Given task: Write out the lines of the records between the line holding "This screenshot has width=1710, height=1062." and the line holding "Action: 1174,53", inclusive, copying them exactly and leaving out the pictures.

-- Start Recorded data --

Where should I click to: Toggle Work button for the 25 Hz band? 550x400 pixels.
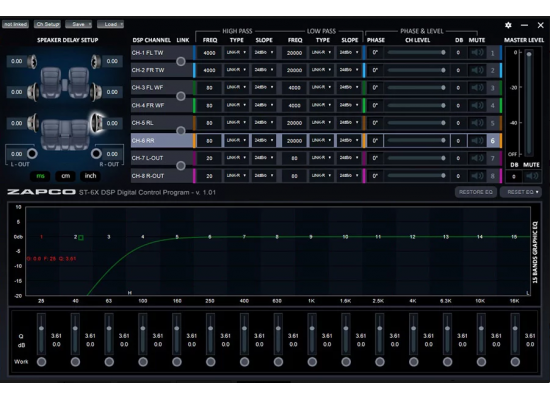41,361
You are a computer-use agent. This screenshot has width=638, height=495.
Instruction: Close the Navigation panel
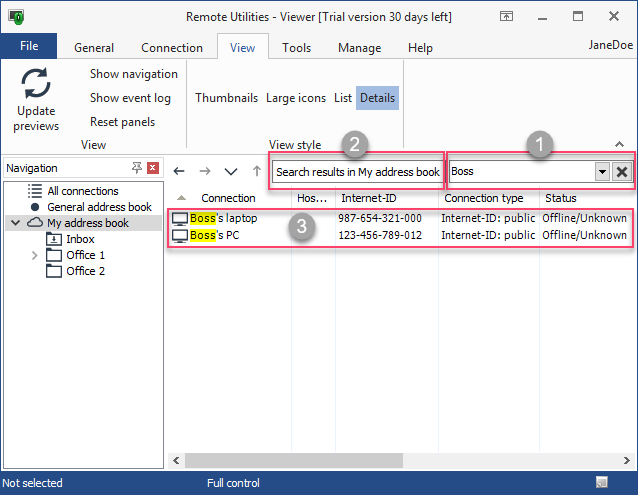[153, 168]
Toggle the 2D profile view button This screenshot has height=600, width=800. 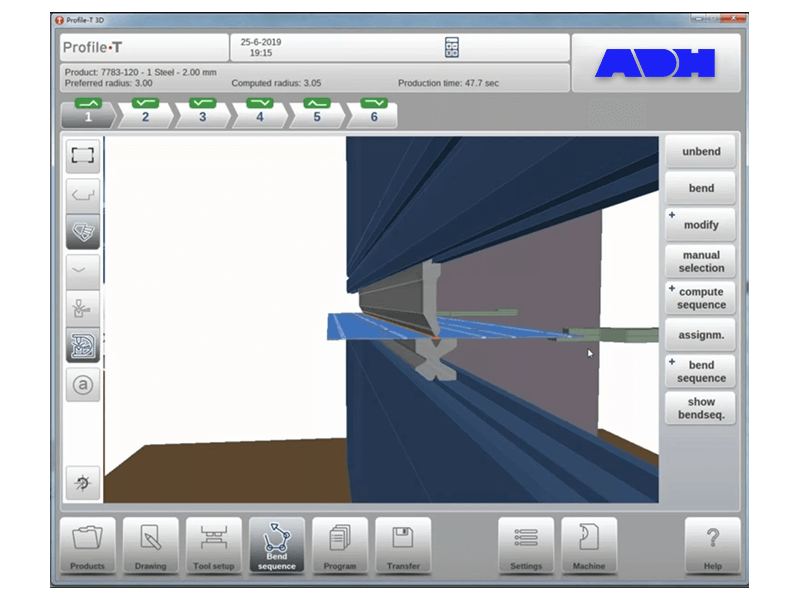(x=83, y=193)
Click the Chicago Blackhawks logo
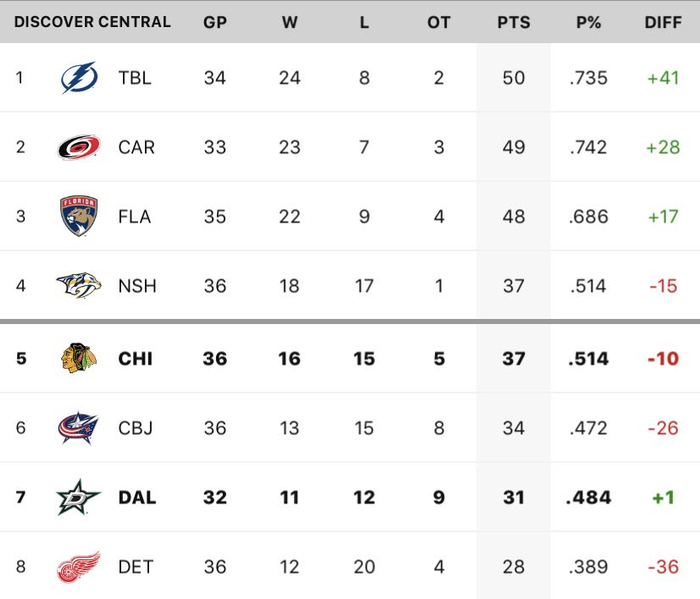This screenshot has height=599, width=700. point(78,358)
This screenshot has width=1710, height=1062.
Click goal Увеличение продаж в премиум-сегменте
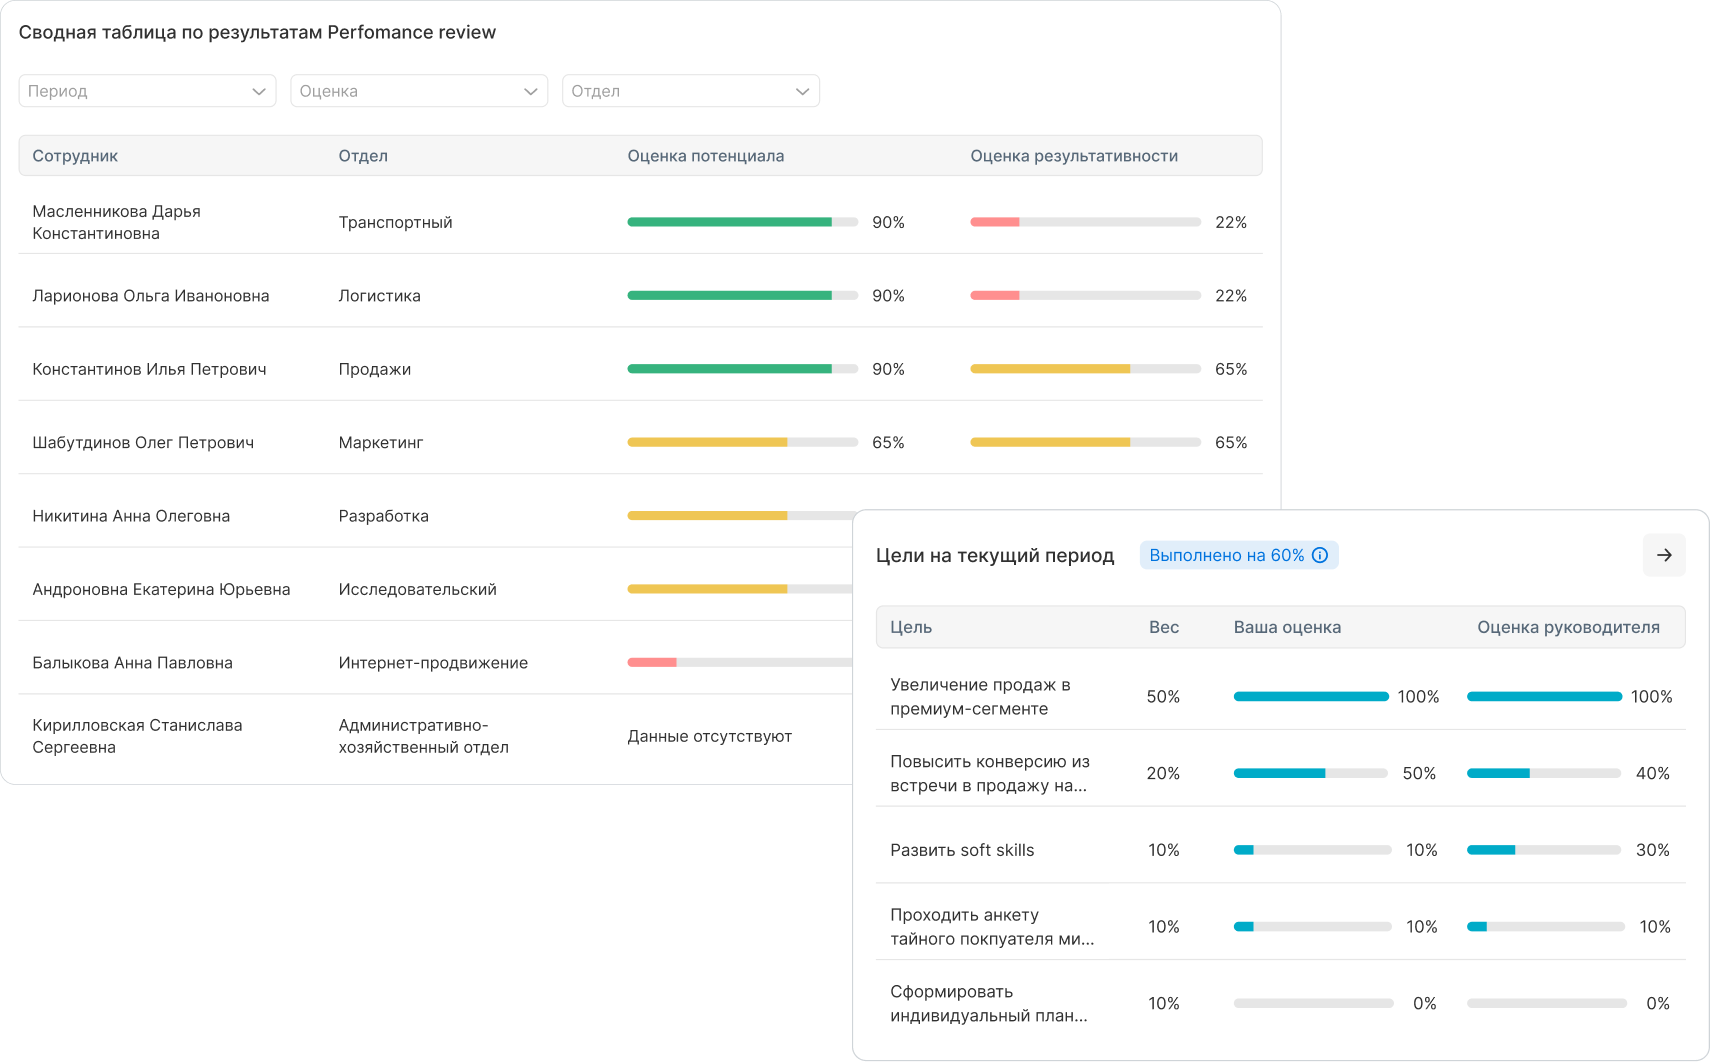point(980,696)
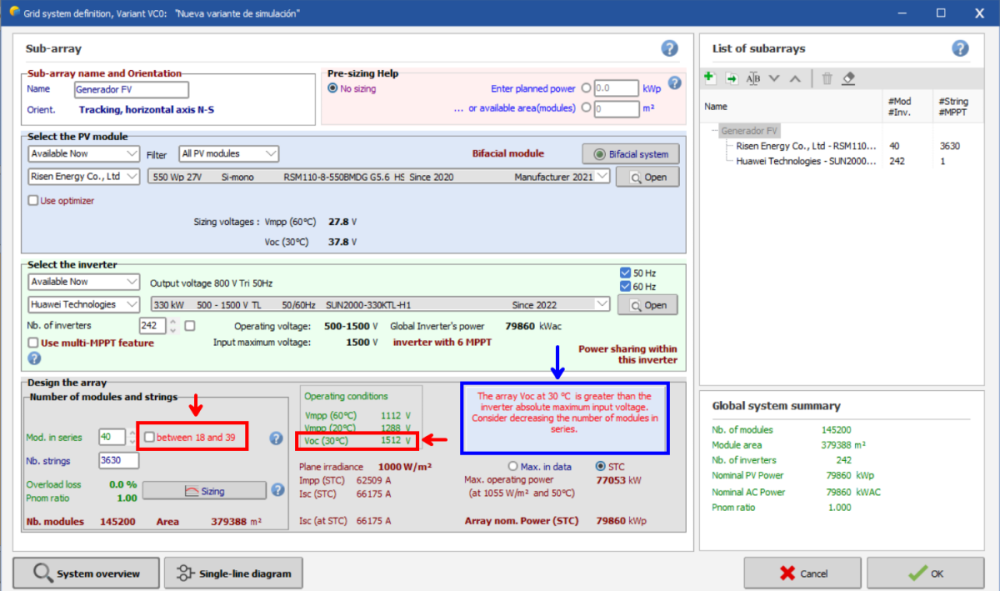Click the duplicate subarray icon with green arrow
Image resolution: width=1000 pixels, height=591 pixels.
[731, 78]
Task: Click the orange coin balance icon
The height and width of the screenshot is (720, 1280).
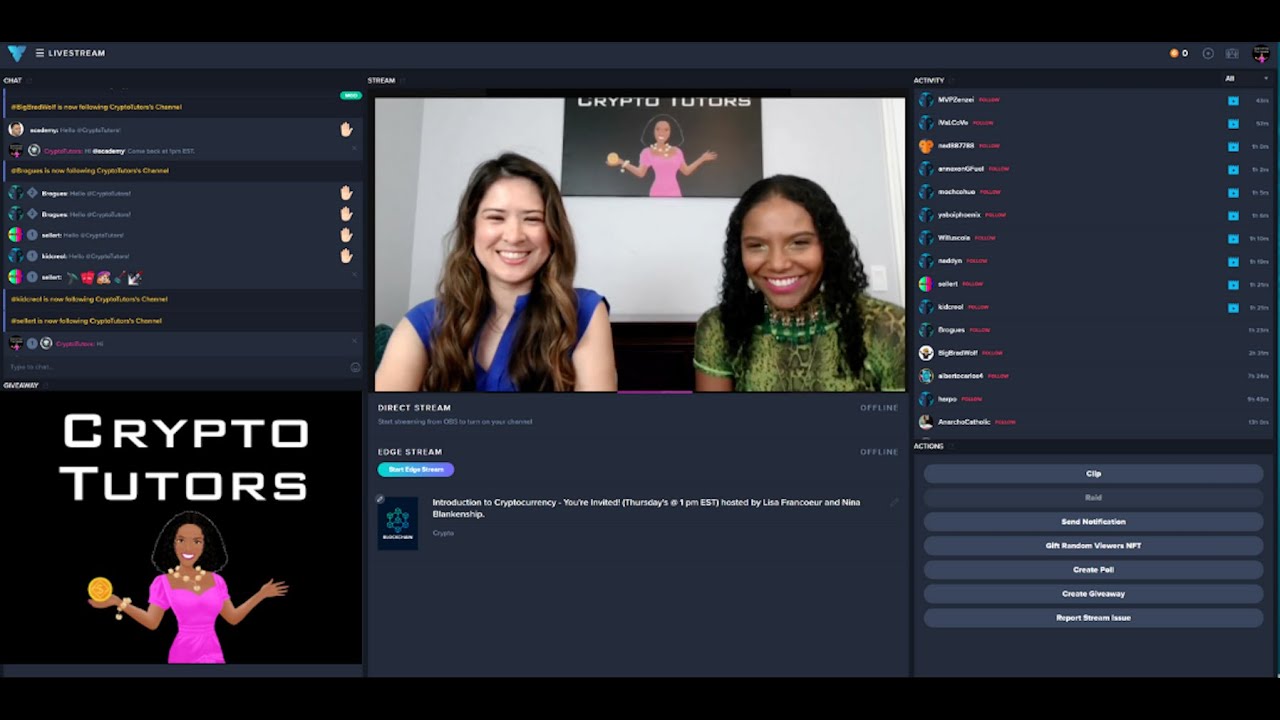Action: 1174,53
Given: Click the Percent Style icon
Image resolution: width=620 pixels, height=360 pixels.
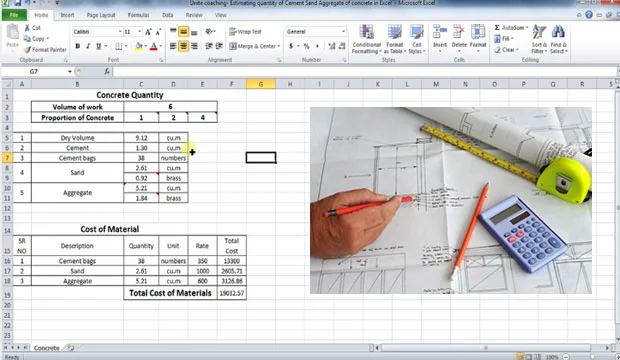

-- End Recorded data --

Exercise response:
This screenshot has width=1710, height=1062.
Click goal Увеличение продаж в премиум-сегменте
point(980,696)
Click the duplicate subarray icon with green arrow
Image resolution: width=1000 pixels, height=591 pixels.
[731, 78]
Task: Click the orange coin balance icon
The height and width of the screenshot is (720, 1280).
Action: 1174,53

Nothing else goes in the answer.